新田八朗知事は、「武道競技の振興、競技力向上に寄与する施設をコンセプトに、公園全体との調和や景観にも配慮しつつ大会、稽古に使いやすい施設を目指して検討を重ねてきた。武道館の整備を契機として、公園の魅力向上や周辺地域の活性化、県全体のスポーツ振興にもつながるよう取り組んでいる。27年度中の開館に向けて、着実に整備を進めていく」とあいさつ。続いて、来賓の永森直人県議会副議長が祝辞を述べた。
式に先立つ安全祈願祭では、新田知事が鎌入れ、石本建築事務所の長尾昌高代表取締役社長が鍬入れ、施工者代表の安西忠信前田建設工業北陸支店執行役員支店長が鋤入れを行った。参列代表者が順に玉串を捧げ、工事の無事完成を祈願した。

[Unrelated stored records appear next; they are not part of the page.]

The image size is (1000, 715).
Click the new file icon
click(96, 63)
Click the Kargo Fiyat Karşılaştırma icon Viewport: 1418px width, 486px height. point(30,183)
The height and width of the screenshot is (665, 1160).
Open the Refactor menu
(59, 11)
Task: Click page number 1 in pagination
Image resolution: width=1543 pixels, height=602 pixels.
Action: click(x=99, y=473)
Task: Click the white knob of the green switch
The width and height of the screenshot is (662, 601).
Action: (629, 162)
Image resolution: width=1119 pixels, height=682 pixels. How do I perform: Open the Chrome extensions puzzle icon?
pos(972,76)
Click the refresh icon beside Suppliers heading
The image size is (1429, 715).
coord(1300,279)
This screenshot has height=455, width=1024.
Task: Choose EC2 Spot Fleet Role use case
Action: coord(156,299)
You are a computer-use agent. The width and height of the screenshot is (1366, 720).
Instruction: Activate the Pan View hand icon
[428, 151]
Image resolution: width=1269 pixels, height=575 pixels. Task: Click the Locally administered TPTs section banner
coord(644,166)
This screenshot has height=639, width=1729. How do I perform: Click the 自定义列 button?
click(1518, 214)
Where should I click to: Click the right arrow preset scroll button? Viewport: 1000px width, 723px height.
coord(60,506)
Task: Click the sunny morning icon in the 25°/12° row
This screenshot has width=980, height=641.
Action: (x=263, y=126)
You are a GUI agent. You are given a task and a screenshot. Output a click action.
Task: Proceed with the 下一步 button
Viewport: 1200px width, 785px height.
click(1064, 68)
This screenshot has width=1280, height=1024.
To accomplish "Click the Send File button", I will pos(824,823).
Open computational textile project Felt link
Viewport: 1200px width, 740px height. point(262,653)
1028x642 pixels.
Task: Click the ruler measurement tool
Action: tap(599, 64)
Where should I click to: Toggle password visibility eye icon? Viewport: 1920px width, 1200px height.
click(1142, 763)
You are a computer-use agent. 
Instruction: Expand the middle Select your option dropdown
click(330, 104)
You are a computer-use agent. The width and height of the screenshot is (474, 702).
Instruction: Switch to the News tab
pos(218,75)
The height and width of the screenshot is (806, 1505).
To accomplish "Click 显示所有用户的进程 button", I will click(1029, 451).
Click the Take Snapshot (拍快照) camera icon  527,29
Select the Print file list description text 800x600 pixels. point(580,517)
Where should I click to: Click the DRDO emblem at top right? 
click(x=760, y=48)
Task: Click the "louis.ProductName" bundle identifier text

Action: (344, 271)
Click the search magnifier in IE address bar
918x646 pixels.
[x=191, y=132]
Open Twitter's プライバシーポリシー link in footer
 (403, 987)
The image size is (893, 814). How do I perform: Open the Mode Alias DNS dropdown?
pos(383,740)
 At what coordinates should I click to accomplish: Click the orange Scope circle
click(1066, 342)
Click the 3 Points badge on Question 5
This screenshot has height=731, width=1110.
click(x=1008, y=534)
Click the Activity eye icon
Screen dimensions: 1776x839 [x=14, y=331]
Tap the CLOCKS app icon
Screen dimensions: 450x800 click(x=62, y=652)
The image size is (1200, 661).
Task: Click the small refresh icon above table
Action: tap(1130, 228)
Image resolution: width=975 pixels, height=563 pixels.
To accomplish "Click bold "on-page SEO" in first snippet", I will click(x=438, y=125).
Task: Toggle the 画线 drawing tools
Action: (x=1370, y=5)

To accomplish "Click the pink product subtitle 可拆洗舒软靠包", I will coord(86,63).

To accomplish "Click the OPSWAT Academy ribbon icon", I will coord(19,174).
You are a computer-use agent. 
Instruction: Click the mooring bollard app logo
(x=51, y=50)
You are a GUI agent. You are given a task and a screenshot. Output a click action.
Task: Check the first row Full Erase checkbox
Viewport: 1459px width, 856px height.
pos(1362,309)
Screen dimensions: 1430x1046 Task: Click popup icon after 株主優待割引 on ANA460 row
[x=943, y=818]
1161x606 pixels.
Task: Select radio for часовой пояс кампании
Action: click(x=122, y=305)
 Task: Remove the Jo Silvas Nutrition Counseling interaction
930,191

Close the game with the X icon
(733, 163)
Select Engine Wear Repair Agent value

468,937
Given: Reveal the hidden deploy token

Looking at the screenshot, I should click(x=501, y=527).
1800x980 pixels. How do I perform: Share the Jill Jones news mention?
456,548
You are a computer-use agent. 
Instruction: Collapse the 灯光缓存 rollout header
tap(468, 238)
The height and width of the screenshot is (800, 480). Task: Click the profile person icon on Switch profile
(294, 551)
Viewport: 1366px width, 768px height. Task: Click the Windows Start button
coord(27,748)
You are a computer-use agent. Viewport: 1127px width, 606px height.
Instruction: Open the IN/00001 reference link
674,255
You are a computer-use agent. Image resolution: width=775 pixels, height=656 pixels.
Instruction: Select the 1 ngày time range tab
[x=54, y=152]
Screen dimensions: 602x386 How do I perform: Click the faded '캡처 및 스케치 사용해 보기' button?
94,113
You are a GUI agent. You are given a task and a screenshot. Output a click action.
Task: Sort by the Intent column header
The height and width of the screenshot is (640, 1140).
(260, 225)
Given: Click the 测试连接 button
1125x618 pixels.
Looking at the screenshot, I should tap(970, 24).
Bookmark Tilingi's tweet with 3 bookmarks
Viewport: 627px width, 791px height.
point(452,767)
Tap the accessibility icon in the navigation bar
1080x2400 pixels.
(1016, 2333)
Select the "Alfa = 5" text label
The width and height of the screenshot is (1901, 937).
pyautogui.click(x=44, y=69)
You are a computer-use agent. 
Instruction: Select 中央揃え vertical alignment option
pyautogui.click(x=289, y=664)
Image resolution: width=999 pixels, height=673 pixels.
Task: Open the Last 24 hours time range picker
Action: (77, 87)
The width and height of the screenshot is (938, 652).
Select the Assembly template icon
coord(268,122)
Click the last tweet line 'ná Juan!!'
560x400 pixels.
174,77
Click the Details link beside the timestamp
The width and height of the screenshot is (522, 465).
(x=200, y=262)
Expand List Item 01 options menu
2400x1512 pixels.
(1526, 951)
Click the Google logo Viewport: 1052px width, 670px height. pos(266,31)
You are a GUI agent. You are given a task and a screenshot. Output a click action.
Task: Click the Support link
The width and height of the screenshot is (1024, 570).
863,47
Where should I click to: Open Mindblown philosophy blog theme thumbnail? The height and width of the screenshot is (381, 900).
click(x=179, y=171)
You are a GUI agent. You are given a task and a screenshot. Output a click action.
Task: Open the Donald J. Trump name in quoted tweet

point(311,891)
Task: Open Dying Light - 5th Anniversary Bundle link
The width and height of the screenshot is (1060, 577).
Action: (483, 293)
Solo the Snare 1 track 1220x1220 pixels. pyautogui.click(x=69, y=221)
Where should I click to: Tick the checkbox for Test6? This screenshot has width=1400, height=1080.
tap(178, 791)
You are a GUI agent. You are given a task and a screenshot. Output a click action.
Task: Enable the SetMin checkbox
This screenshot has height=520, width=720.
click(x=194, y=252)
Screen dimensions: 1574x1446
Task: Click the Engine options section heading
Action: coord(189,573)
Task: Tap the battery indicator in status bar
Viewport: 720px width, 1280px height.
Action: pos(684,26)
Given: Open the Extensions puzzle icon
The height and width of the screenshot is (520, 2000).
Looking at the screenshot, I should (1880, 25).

建設規模はRC造一部S、W造地下1階地上1階建て延べ1万1302・65平方メートル(建築面積1万681・61平方メートル)。場所は同公園のびのび広場。地下1階北側の主道場は柔道・剣道等6面の国際大会や大規模大会が開催可能で、地上1階部分に観客席約1500席などを配置。地下1階南側の武道場は畳敷・板敷各3面などで日々の稽古や小・中規模大会に対応し、屋上部を緑化して周辺と一体的・連続的な芝生広場とする。工期は2028年1月31日まで。工事費は約84億5000万円。
設計は石本建築事務所・中川建築設計事務所JV。施工は▽建築=前田建設工業・日本海建興・タカノ建設JV▽電気設備=北陸電気工事・ケイ電工JV▽空調設備=日本空調北陸・サプラ・中央管機カクユーJV▽給排水衛生設備=太閤産業・森商事JV−が担当。